First, this confrontation isn’t really about Palestinian statehood. It’s about Iran, and the prime minister’s very open effort to derail the nuclear talks before they reach an agreement. Both Netanyahu and Obama claim they share the same goal of preventing an Iranian nuclear weapon, but the truth is that they’re poles apart. Obama and the P5+1 allies want Iran’s nuclear project hemmed in, so that if the mullahs decide to build a weapon, the allies will have time to take action. Netanyahu wants Iran’s nuclear infrastructure dismantled, so it can’t even try to build a weapon.
Netanyahu sees the allies’ strategy as effectively acquiescing to a nuclear Iran. Obama sees Netanyahu’s strategy as utterly unrealistic and probably intended to force military action against Iran. The president hasn’t forgotten Netanyahu’s September 2002 testimony to Congress, urging an invasion of Iraq. Bibi claimed then that toppling Saddam Hussein would “have enormous positive reverberations throughout the region” and likely galvanize Iranians to topple their own regime. The White House sees the same misguided thinking at work now.
Obama is aware, too, that Netanyahu recently tried to prevent his own Mossad chief from meeting senators because he didn’t want them to hear that Israeli intelligence backs Obama’s approach, not Netanyahu’s. So when Obama says the issues aren’t personal, he’s partly disingenuous. He considers Netanyahu reckless. That’s pretty personal.

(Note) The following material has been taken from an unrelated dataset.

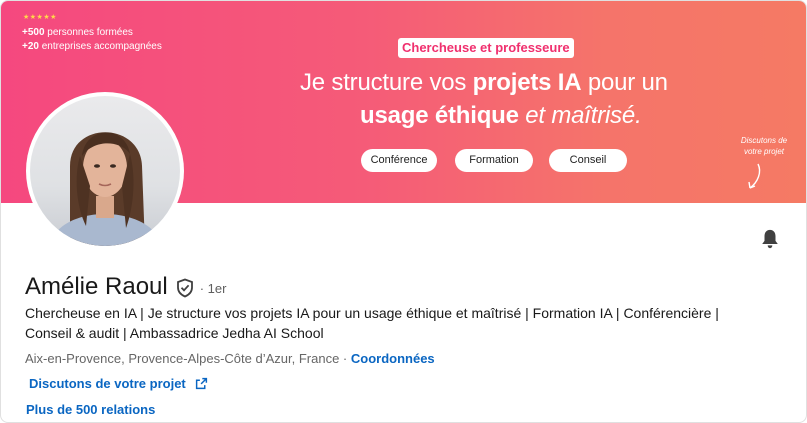  What do you see at coordinates (580, 116) in the screenshot?
I see `banner-headline-italic: et maîtrisé.` at bounding box center [580, 116].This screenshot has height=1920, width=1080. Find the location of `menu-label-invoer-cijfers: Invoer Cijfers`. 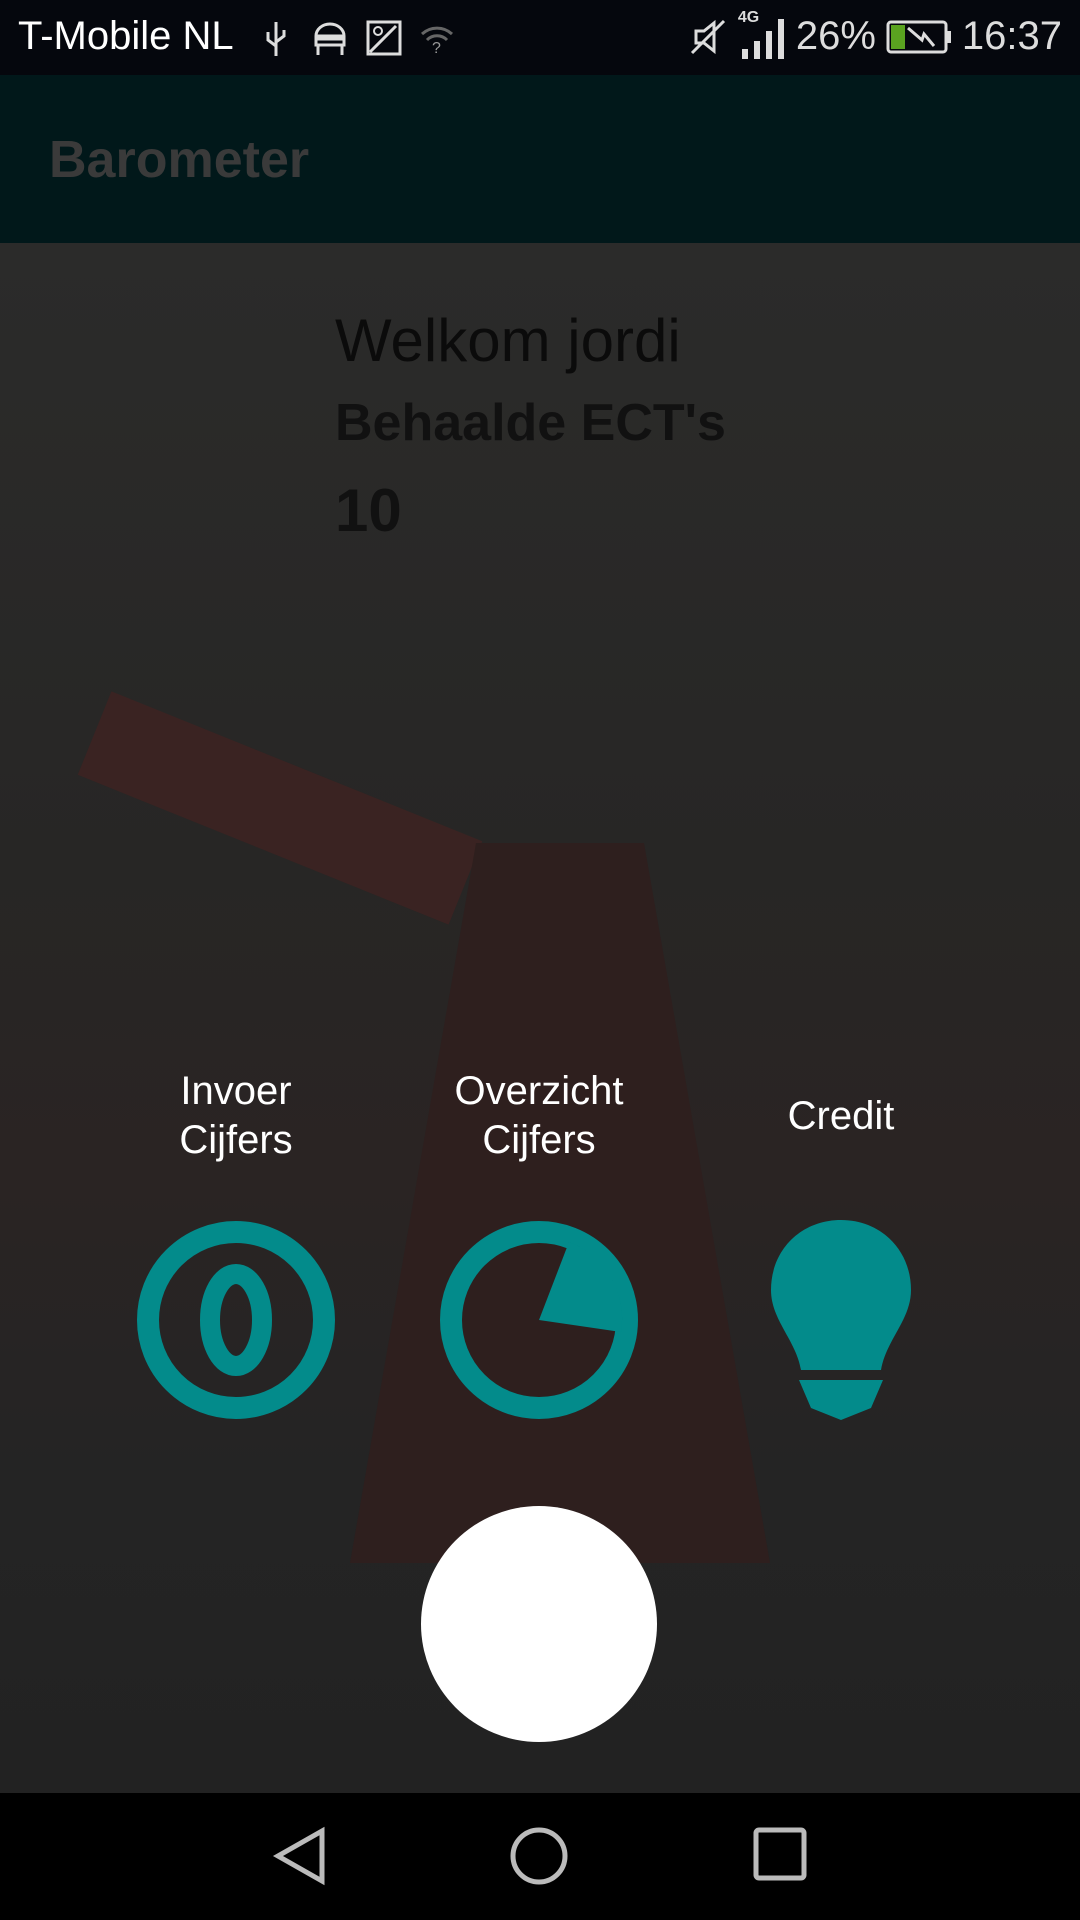

menu-label-invoer-cijfers: Invoer Cijfers is located at coordinates (236, 1116).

The second reason is even more personal: Netanyahu’s election day warning to right-wing voters that Israeli Arabs were “streaming to the polls in droves.” That, like the previous day’s no-Palestinian-state declaration, was naked electioneering. Netanyahu’s lieutenants insist it wasn’t meant to suppress Arab votes, but to motivate right-wing voters. To the White House, though, that’s a distinction without a difference. Whatever Netanyahu thought he was telling Israeli voters in Hebrew, the English translation sounded very different to an African-American president who had marched in Selma just 10 days earlier, celebrating the voting rights struggle that made his career possible.

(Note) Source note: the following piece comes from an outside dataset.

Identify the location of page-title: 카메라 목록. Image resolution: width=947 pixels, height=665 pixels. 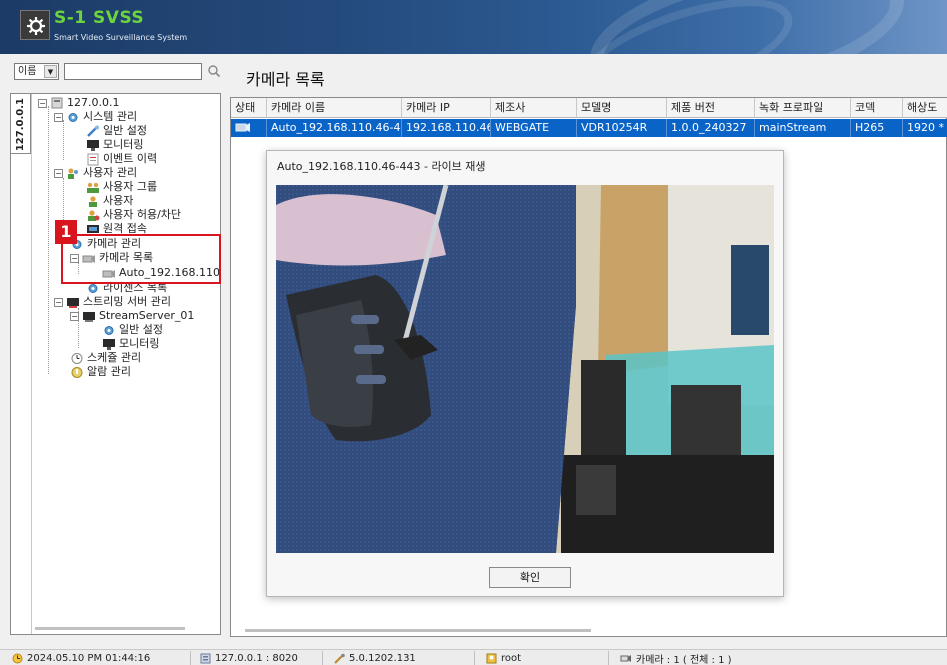
(286, 80).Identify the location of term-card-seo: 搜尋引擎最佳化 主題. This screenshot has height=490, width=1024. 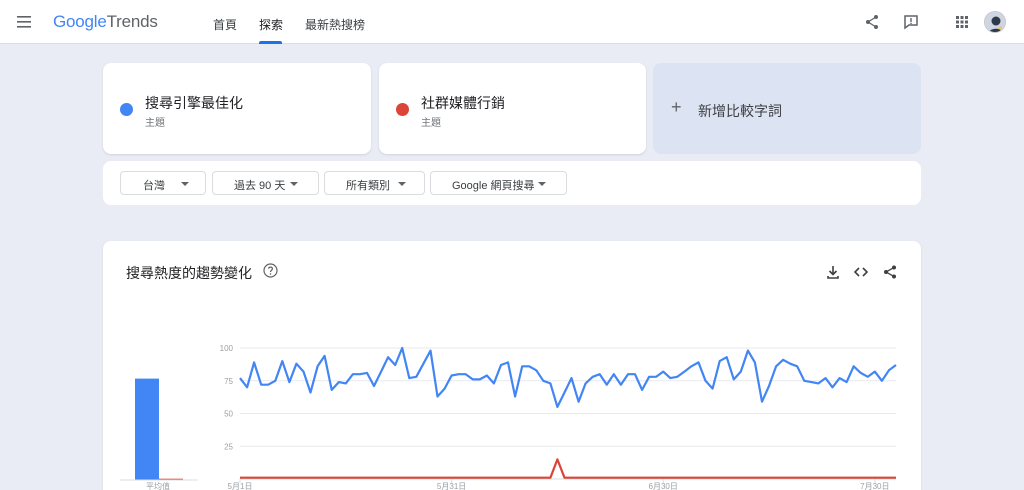
(237, 108).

White House officials from Obama on down were livid. Public reactions were borderline diplomatic; the president told Huffington Post the words would “give ammunition to folks who don’t believe in a Jewish state” and “starts to erode the meaning of democracy in the country.” But private reactions were openly contemptuous. No more paltry epithets: The Israeli leader is now described bluntly as a racist.

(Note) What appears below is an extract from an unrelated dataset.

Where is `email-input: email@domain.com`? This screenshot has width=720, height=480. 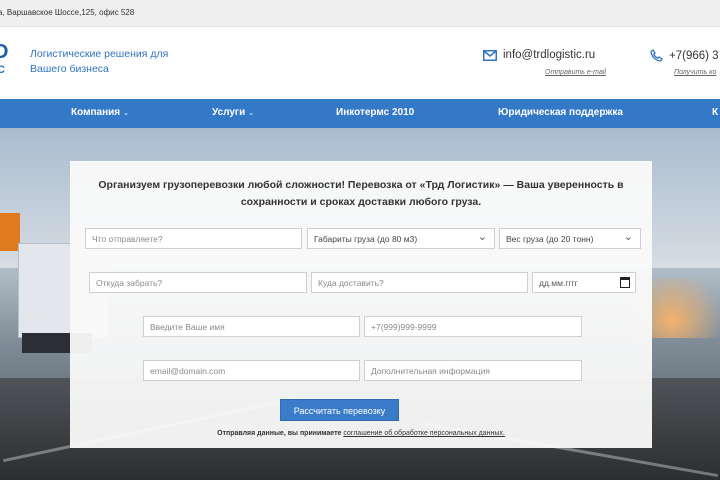 email-input: email@domain.com is located at coordinates (252, 370).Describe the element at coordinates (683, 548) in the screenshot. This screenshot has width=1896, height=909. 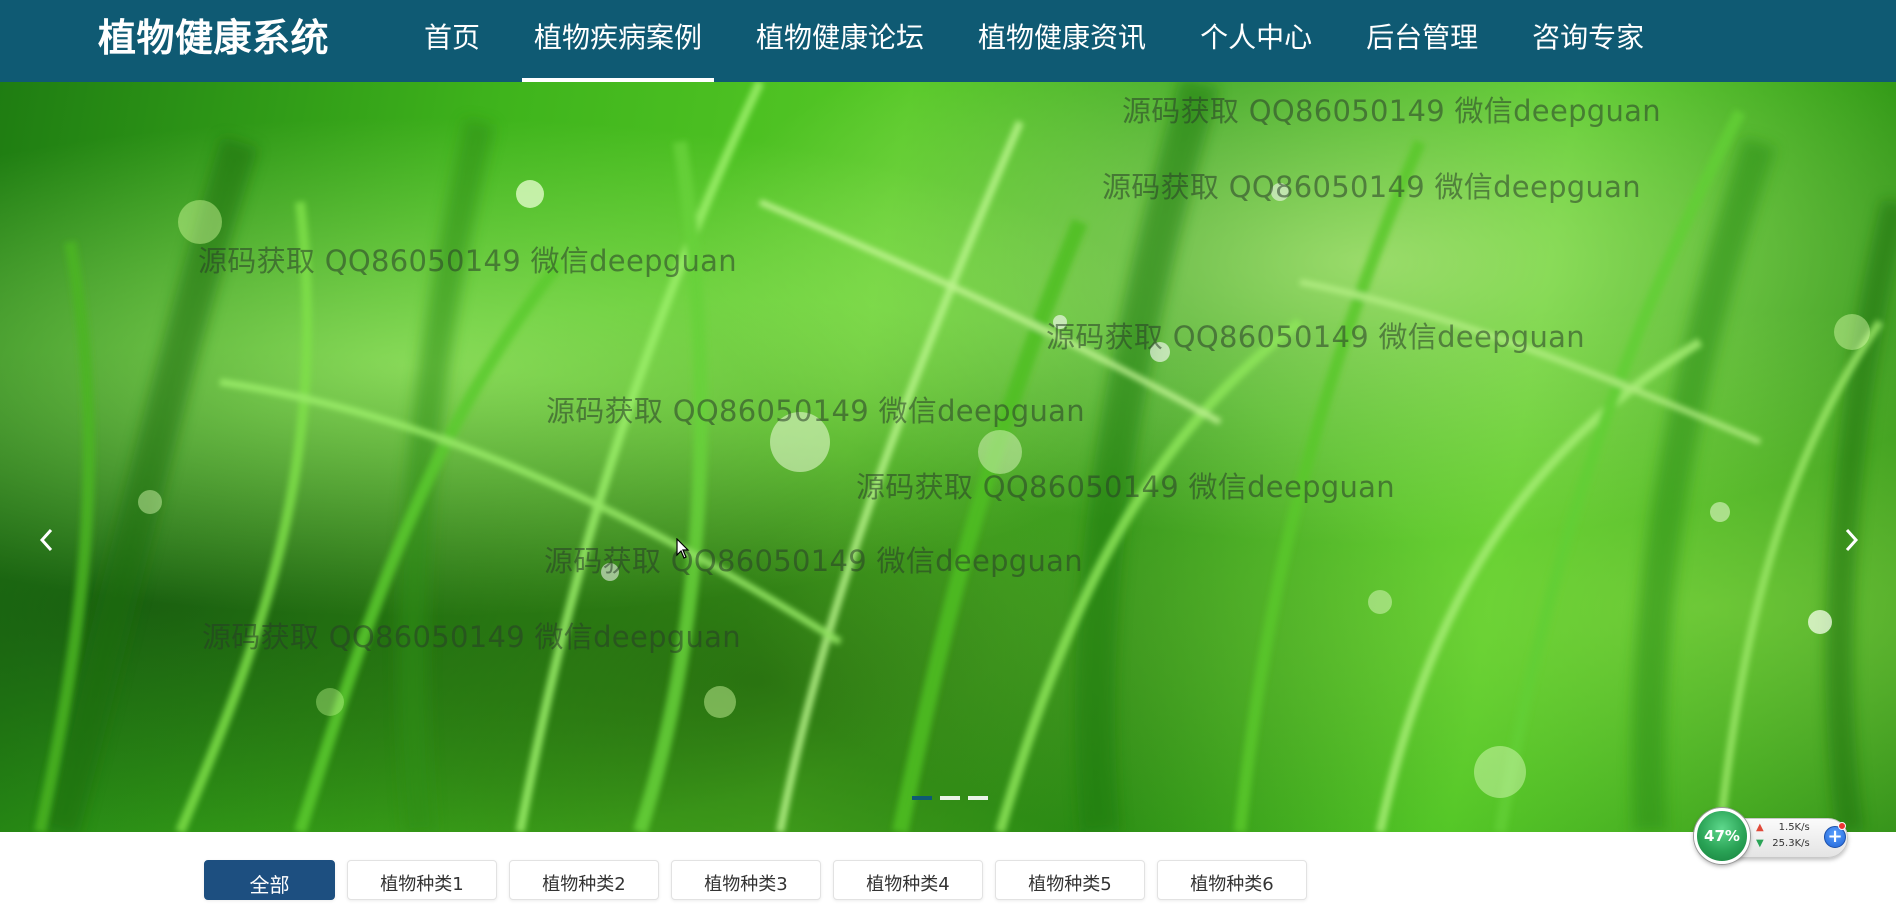
I see `mouse-cursor-icon` at that location.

That’s the hidden message behind the president’s March 24 warning. It’s not about Palestinian statehood. That was last year. It’s hardly even about Israeli security. The administration knows what Israel’s military does and doesn’t need to keep the country safe, because it hears it directly from Israel’s military. That’s the double-edged sword of close military and intelligence cooperation: The prime minister can ignore what his own intelligence tells him, but he can’t hide it from Israel’s allies.
All he accomplishes by his Iran campaign is to make himself look craven and foolish in the eyes of Israel’s closest allies. And his election campaigning does the rest. Yes, it’s personal.